OK. I’ve taken the leap and scheduled an appointment for teh blood test. A couple of points to share for the Canadians.
We do not have a cheek swab yet. They will pull 5 ml of blood from you.
the blood pull is scheduled at a lab (MDS) and it’s a walk-in visit anytime from Monday to Saturday.
Canada is part of an international marrow sharing registry. so there is every likelihood you get the call from elsewhere. and it works both ways.
the first step in the process is, for all you keeners, is to go to the web site linked above and step through to the questionaire – and score a 10/10. i like the idea. it makes sure, people are rational and aware of what they are stepping in to when signing up.
So good luck.
Don’t be fooled into thinking that our common Indo-European ancestry
just to be clear, the latest genomic evidence is that there is very little (less than 10% probably) “indo-european” (e.g., central asian aryan within the last 6,000 years) ancestry in the south asian population. so we better not be fooled by myths that we are just “white people with tans.” we aren’t.
since we’re talking fears… here’s one more… the veb-site i just visited sed that the anesthetic can be local or spinal. i am really uncomfortable with needles being stuck in my spine – so can you tell me what is the decision process around the location of the anesthetic. also, what are the common locations for pulling the marrow?
This post has been the most educative of all on SM. Thanks for the ‘saraswati’:)
I’ve meant to register for this for a few years now, and this post finally made me get the process started. I have the forms and plan to fill and mail them today.
People in the U.S.: please note that there is a charge of $52 to get the tissue typing done, payable by check of credit card.

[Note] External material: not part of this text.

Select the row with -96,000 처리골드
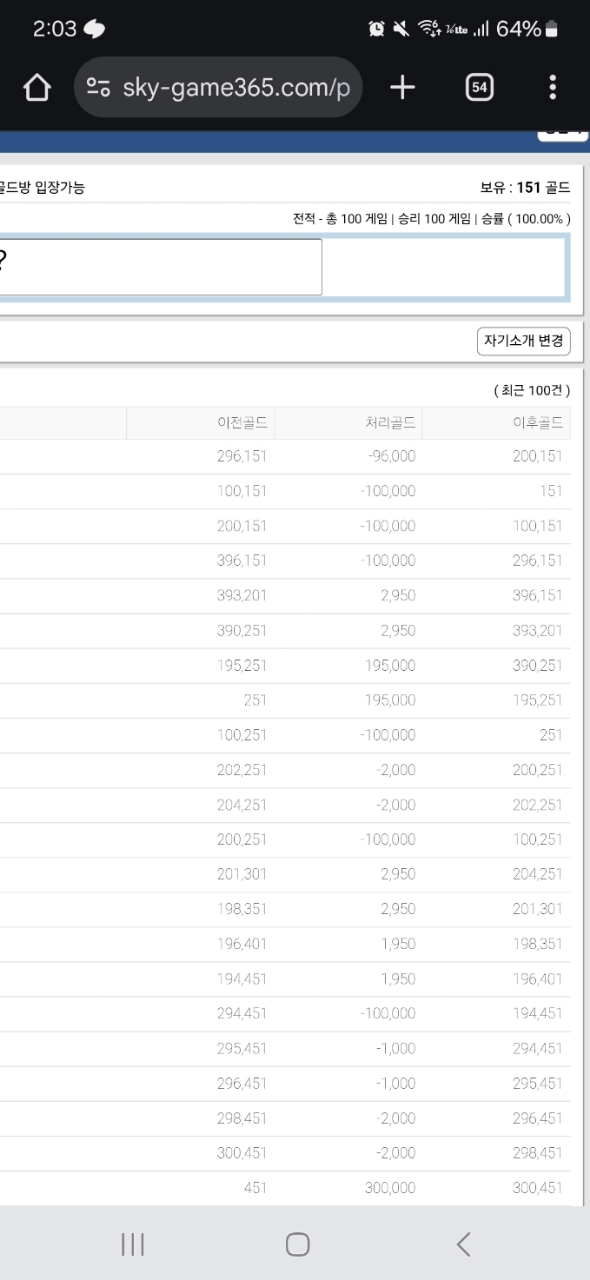Screen dimensions: 590x1280 pos(285,456)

A couple of questions to the doctors in the house:
1) The medical evaluation form asks if we have ever been refused as a blood donor. My company organizes blood drives on a regular basis – folks from Carter Blood Care usually do the actual collection. However, they clearly state that people who have travelled to the subcontinent in the past 12 months should not donate. Since this is a stated policy, I have donated only in the years that I did not travel to India. Does this count as a refusal?

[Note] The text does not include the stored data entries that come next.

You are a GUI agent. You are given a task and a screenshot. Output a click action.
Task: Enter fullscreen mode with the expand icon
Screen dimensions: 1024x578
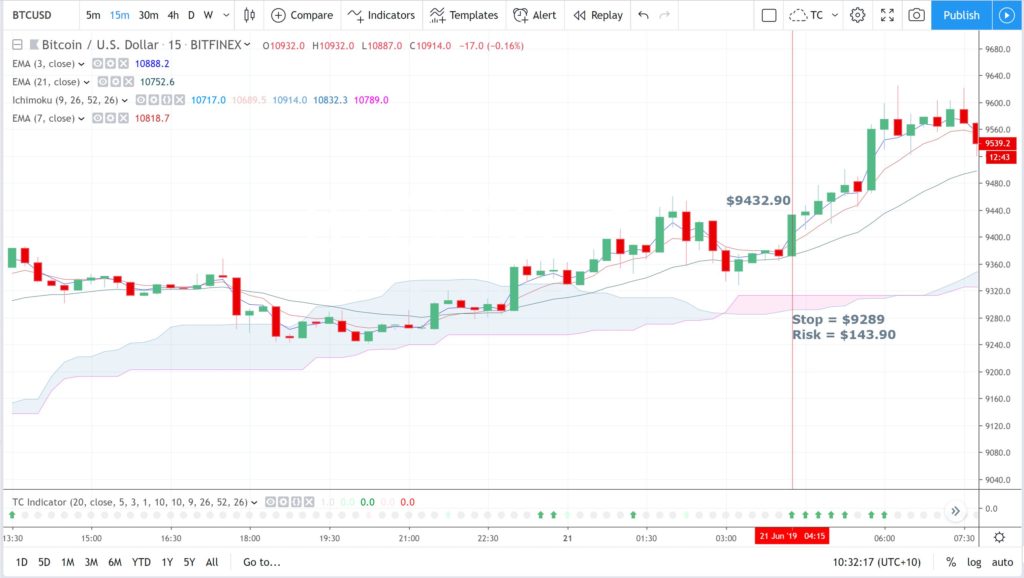[x=887, y=15]
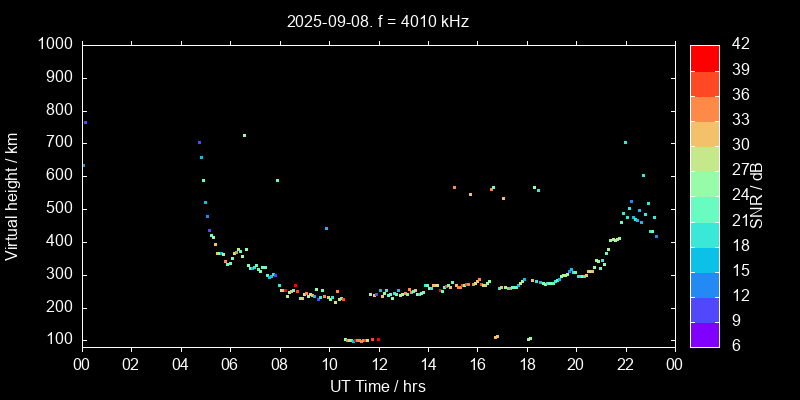Select the violet 6-9 dB colorbar segment
This screenshot has height=400, width=800.
(705, 335)
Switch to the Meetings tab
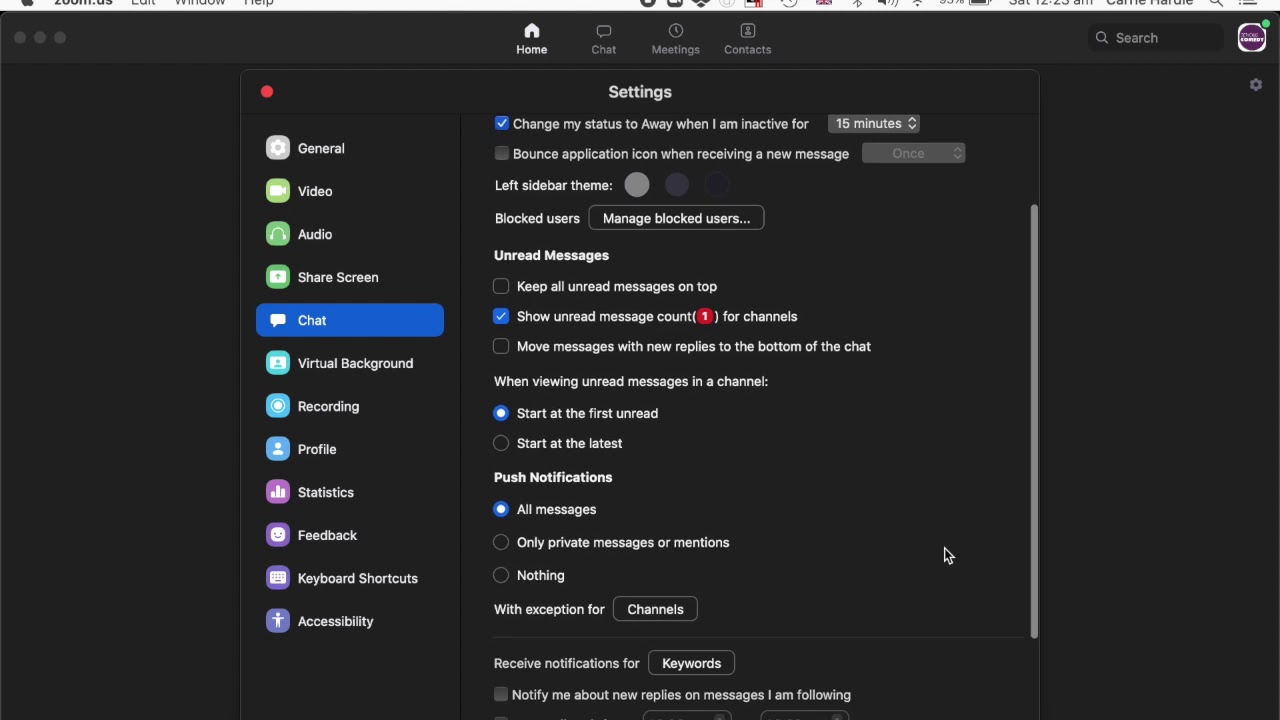The image size is (1280, 720). pyautogui.click(x=675, y=38)
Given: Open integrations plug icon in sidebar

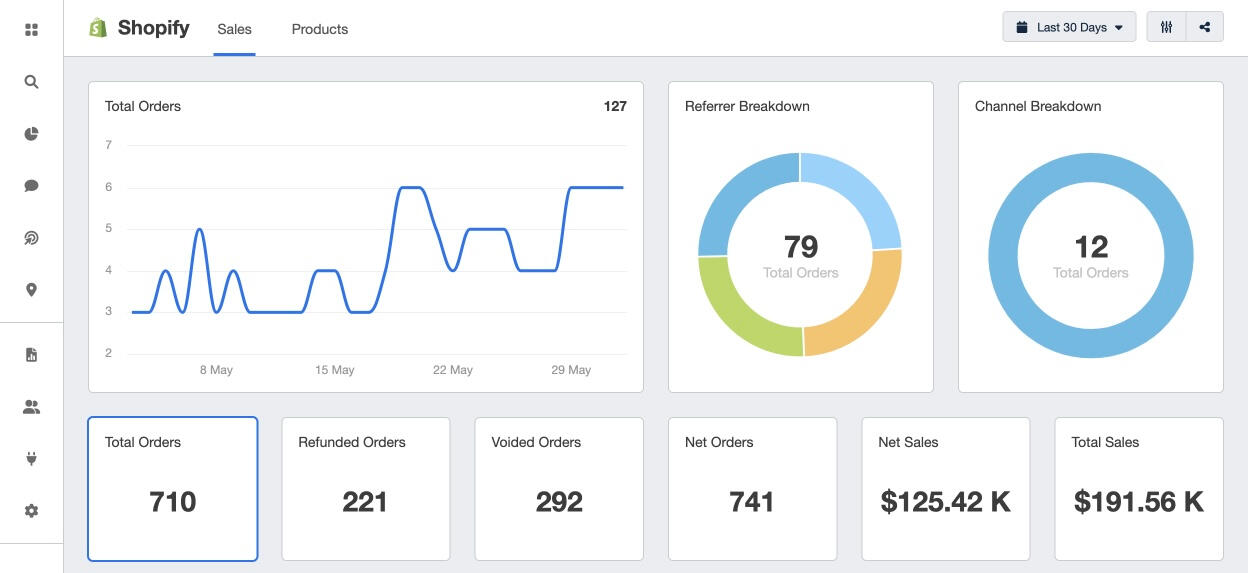Looking at the screenshot, I should (x=31, y=459).
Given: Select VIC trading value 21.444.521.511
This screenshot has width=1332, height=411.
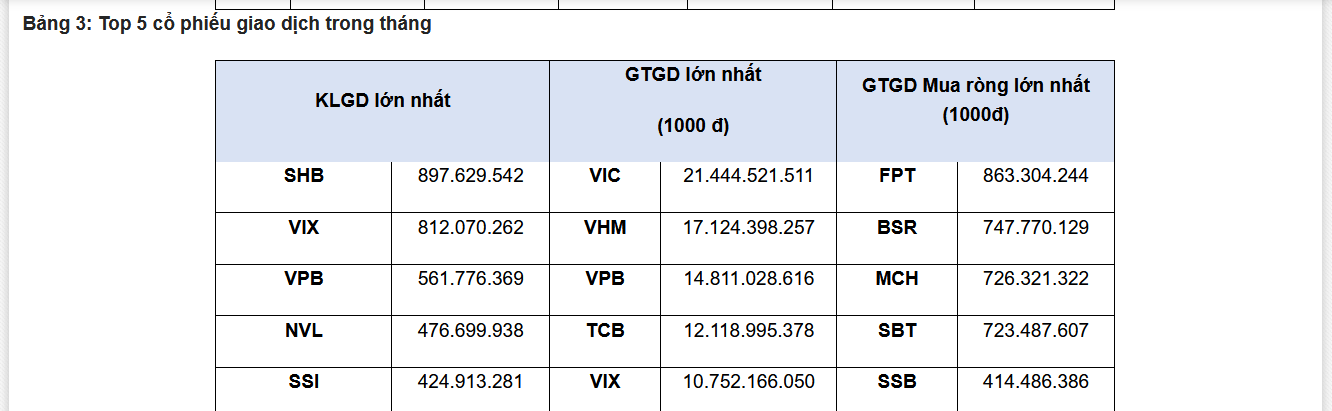Looking at the screenshot, I should [749, 176].
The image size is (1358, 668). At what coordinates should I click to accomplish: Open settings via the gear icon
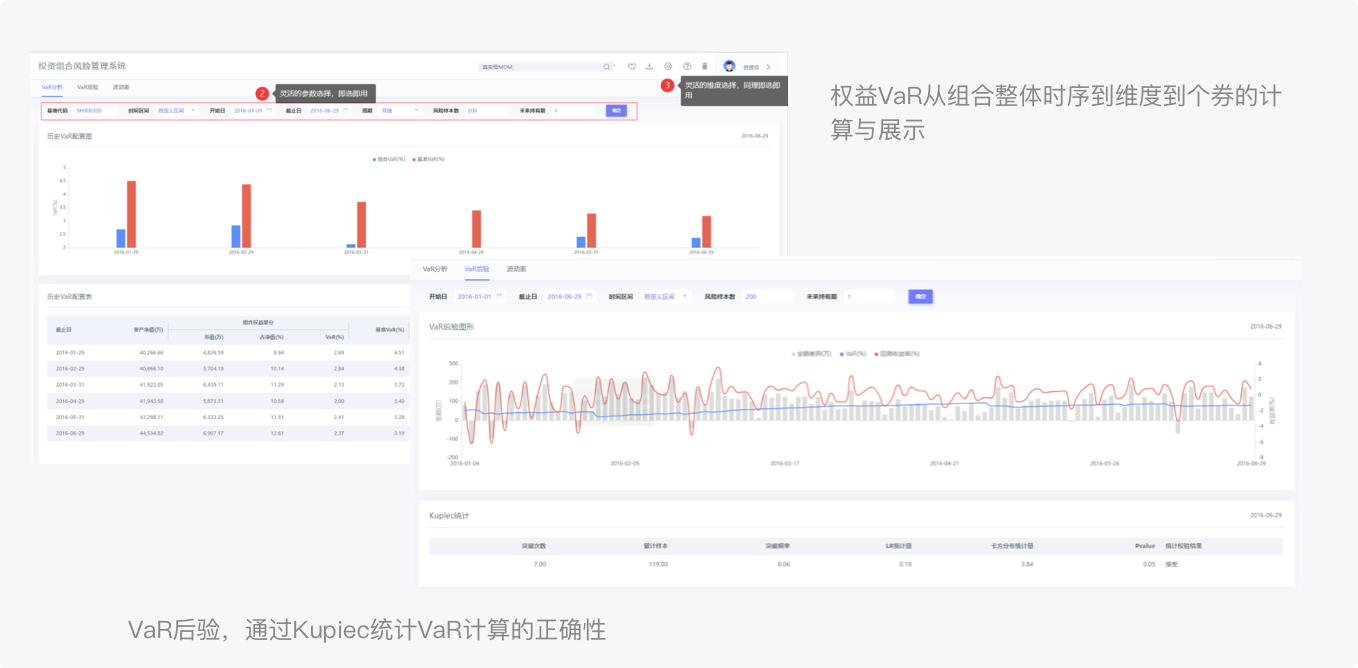[668, 67]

2) They have a clause about Asthma, stating that people who require regular use of steroids to control their asthma cannot become donors. I do have asthma, but it is caused by allergies, and mostly appears in spring. I have not taken Flovent since May. Would this still disqualify me?

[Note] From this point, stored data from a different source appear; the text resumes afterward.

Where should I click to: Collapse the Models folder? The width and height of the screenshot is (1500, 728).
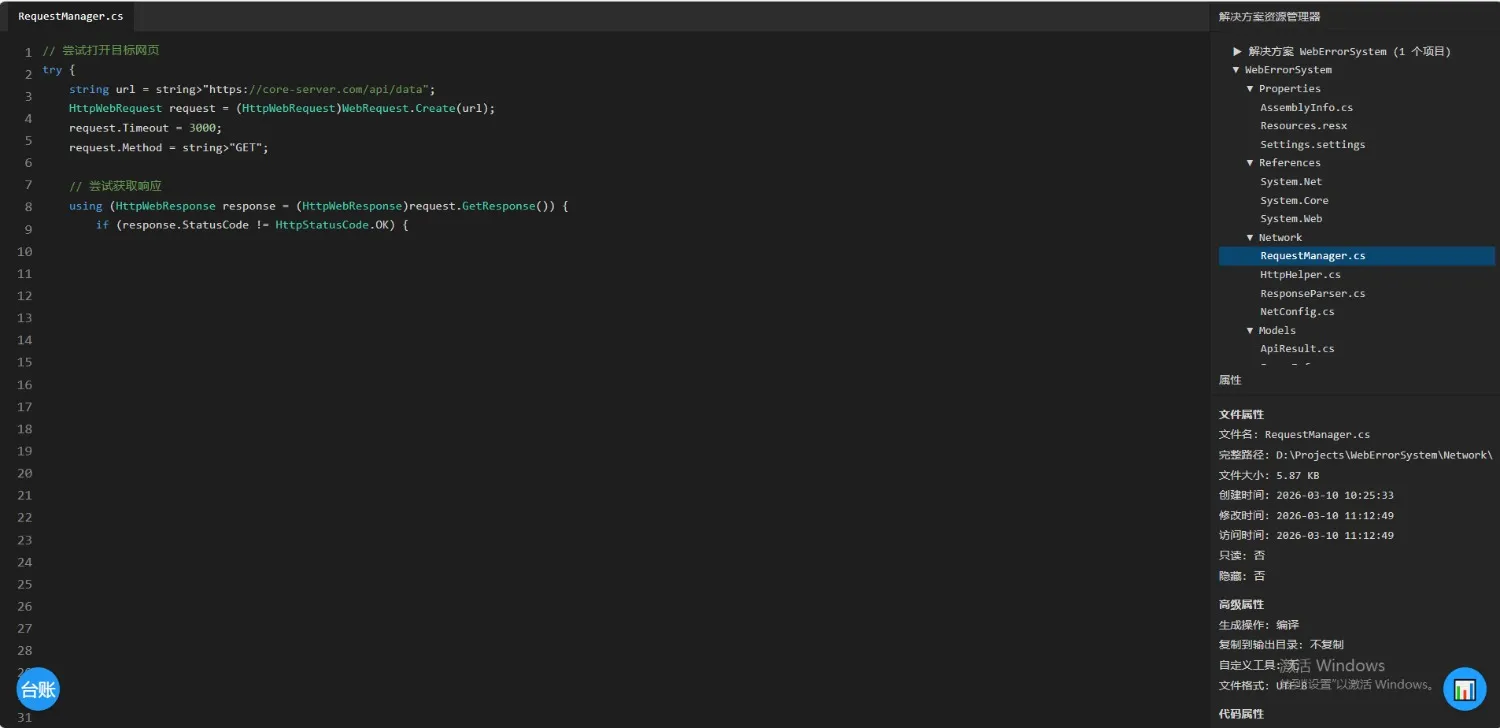point(1250,331)
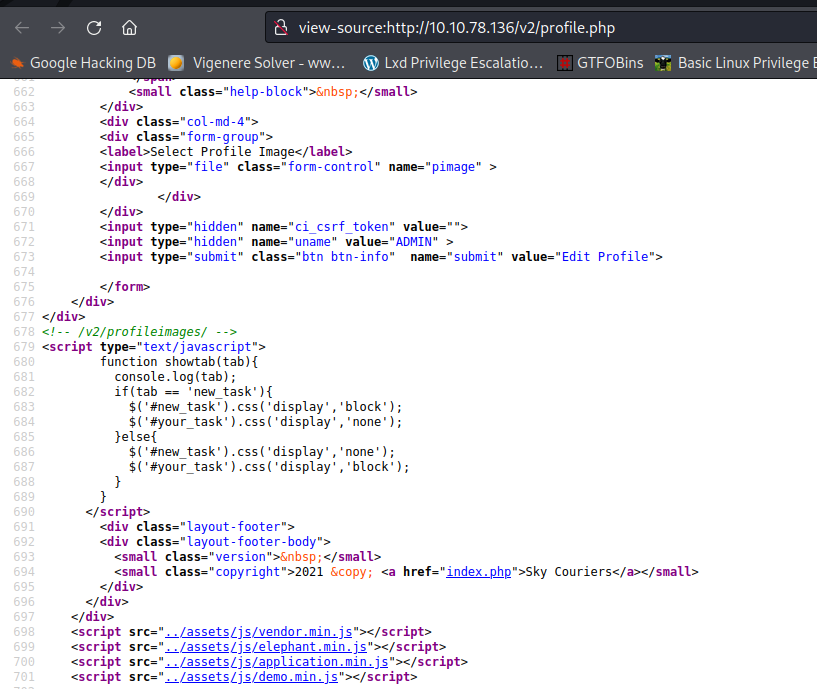Open the Basic Linux Privilege bookmark icon
The height and width of the screenshot is (689, 817).
663,63
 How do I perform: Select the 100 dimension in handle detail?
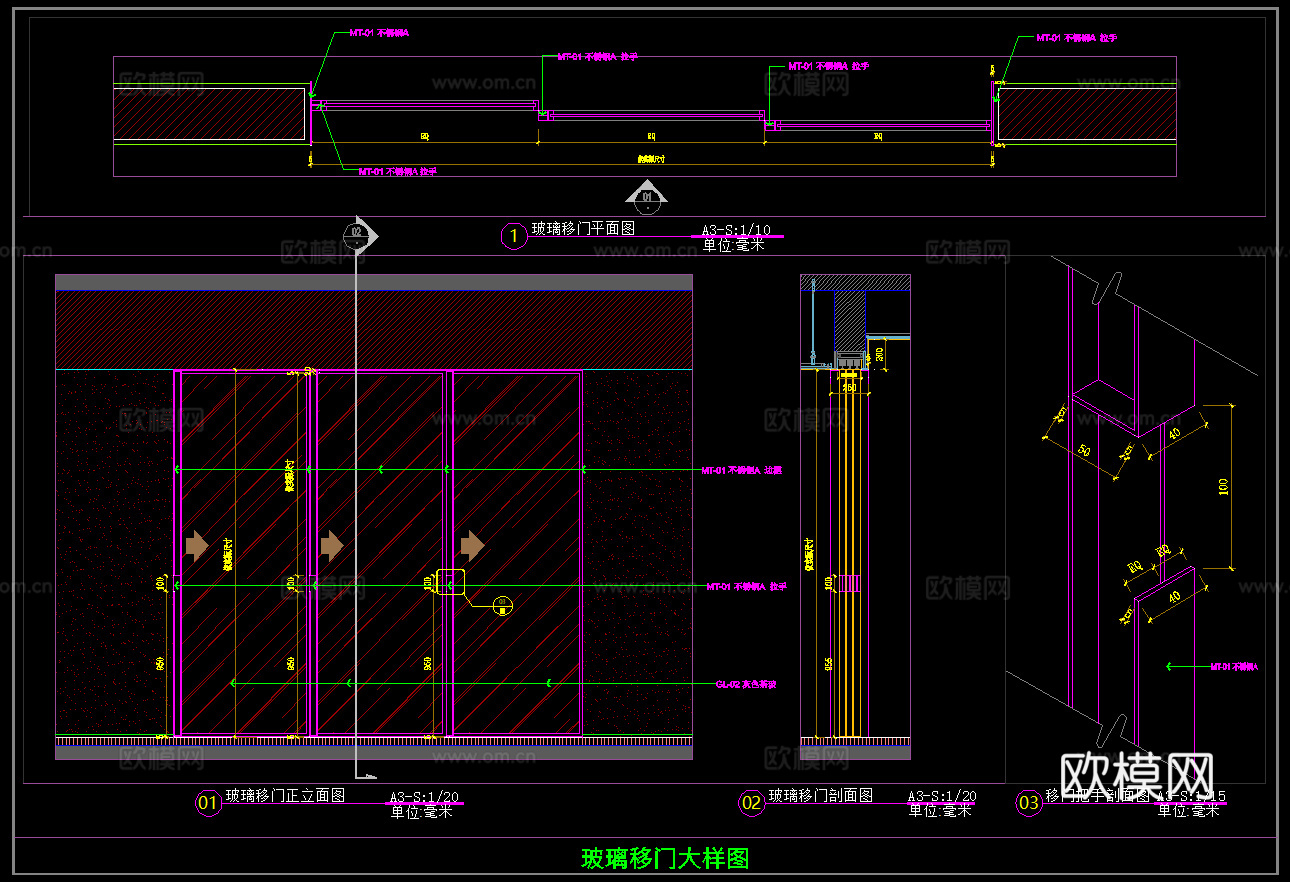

Thanks in advance for the answers.
Travel doesn’t mean refusal… I think they are mainly concerned with hepatits, HIV, and other blood borne infections… so if you’ve been refused on the medical ground is what that is likely asking…if you travel to a foreign land (esp third world) you can’t donate for a year.. that is red cross policy….
No, severe COPD, or severe ashtma patients are on tons of steroids… you are free of this from what you write… so you’re a go go go! Green Light… Donate away… Cheers..
From baby Nirali’s site:
I registered with the NMDP by giving them a blood sample in 1997. Its absolutely free. In any stage any time donor doesnt need to spend a red cent.